There is no time to rest if you’re an offensive coordinator and there is no time to be complacent.

“We need to be balanced and we need to be able to throw the football. We need to be able to move the ball that way. Each position, up to this point, hasn’t really been in-synch and we need to hurry up, we need to get there,” Fanger said.


For him, each day is split between focusing on himself and the team, the “we.” For Fanger, each day is one that is, somehow, divided between self-criticism and self-promotion.

“We’ve got the bulk of our Big Sky schedule coming up and we need to be hitting full stride. We need to try and hit it immediately. We’re not going to win the conference championship by being one-dimensional. We’ve got to keep working at it and we’ve, all of us, got to try and get better and better,” he says.


Yet, after all of this, all of the constant re-examining and reconfiguring, Fanger must still file all of the football into one cabinet and then try and live a normal life.
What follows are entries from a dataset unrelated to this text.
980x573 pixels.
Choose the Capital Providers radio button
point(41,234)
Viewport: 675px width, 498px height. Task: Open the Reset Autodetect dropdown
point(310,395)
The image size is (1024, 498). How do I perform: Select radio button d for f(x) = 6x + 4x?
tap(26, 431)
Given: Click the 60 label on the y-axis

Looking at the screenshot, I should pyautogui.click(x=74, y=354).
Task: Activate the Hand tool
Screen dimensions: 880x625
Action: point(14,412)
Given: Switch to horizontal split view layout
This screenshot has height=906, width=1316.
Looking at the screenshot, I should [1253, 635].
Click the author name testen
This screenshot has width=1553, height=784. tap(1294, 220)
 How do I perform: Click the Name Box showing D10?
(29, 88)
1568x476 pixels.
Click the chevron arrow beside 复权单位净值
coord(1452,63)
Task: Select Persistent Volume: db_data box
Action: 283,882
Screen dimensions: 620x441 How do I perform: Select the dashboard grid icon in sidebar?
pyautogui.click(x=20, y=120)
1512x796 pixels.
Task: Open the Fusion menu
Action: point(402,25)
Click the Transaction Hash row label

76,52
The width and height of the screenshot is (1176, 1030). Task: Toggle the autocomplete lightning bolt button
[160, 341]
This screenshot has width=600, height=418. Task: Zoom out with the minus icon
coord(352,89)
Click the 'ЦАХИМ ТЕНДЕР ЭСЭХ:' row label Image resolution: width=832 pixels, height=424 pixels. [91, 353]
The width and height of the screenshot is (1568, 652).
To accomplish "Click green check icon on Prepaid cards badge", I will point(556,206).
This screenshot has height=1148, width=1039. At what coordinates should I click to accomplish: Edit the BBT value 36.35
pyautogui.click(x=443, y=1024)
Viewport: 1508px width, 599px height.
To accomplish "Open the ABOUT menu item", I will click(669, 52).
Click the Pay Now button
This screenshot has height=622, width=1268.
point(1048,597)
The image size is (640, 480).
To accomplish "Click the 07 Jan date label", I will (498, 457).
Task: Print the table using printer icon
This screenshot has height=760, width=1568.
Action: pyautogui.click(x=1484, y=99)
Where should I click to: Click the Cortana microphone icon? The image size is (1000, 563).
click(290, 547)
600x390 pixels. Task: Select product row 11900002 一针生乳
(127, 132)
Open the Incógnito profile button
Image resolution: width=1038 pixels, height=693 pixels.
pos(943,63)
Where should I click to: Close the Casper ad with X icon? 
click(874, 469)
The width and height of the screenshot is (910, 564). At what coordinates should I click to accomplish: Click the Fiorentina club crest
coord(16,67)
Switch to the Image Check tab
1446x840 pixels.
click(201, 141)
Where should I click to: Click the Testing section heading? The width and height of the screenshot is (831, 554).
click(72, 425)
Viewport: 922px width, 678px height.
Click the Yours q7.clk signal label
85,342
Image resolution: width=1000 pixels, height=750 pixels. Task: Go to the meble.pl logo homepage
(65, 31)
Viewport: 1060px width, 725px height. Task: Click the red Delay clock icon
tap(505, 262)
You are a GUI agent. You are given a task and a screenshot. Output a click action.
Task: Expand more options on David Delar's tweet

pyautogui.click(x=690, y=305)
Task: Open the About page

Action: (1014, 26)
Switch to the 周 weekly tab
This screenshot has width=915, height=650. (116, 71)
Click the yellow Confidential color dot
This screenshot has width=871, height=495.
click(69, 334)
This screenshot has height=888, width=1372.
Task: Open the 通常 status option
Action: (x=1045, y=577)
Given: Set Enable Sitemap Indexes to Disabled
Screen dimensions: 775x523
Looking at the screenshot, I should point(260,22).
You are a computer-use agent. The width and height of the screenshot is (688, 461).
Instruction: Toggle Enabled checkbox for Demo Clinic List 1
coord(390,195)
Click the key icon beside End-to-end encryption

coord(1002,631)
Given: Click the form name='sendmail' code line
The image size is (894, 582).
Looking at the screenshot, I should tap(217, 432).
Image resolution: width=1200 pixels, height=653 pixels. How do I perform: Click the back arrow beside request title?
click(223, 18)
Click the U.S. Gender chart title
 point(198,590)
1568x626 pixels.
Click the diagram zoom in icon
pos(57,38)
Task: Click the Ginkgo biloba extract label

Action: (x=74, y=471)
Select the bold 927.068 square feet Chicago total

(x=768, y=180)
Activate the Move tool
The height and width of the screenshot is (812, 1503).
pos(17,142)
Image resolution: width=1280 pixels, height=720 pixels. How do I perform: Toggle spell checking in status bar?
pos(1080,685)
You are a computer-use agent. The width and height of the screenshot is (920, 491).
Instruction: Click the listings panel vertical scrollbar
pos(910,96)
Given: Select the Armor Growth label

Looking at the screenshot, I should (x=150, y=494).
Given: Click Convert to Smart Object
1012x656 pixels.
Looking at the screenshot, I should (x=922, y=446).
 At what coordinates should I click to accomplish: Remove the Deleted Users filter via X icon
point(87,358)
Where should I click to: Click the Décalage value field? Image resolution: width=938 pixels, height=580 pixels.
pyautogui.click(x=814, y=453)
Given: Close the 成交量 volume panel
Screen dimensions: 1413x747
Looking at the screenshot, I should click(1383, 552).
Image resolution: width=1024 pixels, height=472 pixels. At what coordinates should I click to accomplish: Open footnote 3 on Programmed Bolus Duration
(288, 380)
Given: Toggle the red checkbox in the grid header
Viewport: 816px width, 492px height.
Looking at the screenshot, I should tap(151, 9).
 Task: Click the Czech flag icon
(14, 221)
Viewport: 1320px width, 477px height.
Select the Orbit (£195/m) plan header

He has a family. He’s got a wife and three kids and he has to commute from Tualatin each day.


“I show up here, anywhere between 6:30 and 6:45. And I don’t leave until at least 10,” he says.

Still, he’s passionate. The days may be long and the praise may be elusive, but Fanger knows what it takes to make it work. And he doesn’t let up.


“The ball’s got to get out, the receivers have got to run their routes. Timing is crucial in the passing game. We need to make everything work, make everything come together as a team, and we need to get this offense going,” Fanger says.


Timing. Work. Coming together. When Mike Fanger says it, it sounds more like a lifeline. More like a way to live than a game.